Where the string "header" appears in a line of the data, show that line.

### STUDY MATERIAL
···

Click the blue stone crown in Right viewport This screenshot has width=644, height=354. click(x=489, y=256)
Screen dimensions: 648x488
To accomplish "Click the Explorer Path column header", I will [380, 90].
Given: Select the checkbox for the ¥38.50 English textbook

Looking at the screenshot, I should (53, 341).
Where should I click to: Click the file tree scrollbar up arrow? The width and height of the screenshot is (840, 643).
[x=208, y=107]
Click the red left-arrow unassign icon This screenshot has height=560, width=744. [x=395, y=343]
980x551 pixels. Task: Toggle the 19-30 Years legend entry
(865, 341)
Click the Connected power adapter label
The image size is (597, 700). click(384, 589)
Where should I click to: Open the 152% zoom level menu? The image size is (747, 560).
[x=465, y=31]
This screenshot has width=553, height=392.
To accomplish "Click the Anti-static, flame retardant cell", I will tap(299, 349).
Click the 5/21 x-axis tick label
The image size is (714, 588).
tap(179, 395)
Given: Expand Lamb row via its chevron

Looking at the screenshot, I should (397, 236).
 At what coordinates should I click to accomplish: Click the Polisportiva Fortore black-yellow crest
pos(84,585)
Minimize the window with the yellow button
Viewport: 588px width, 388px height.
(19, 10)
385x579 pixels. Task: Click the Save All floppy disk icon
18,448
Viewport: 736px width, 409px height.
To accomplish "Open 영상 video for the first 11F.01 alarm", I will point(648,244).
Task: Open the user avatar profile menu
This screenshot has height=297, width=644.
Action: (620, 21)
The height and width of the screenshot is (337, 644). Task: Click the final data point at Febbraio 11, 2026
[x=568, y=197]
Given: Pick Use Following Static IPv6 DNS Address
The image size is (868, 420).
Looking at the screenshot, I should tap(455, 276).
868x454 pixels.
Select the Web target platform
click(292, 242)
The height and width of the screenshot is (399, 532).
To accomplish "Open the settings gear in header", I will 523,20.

···

### SOLUTION TO THIS PROBLEM
To accomplish "Click the Explorer Path column header", I will [380, 90].
To accomplish "Open the settings gear in header", I will 523,20.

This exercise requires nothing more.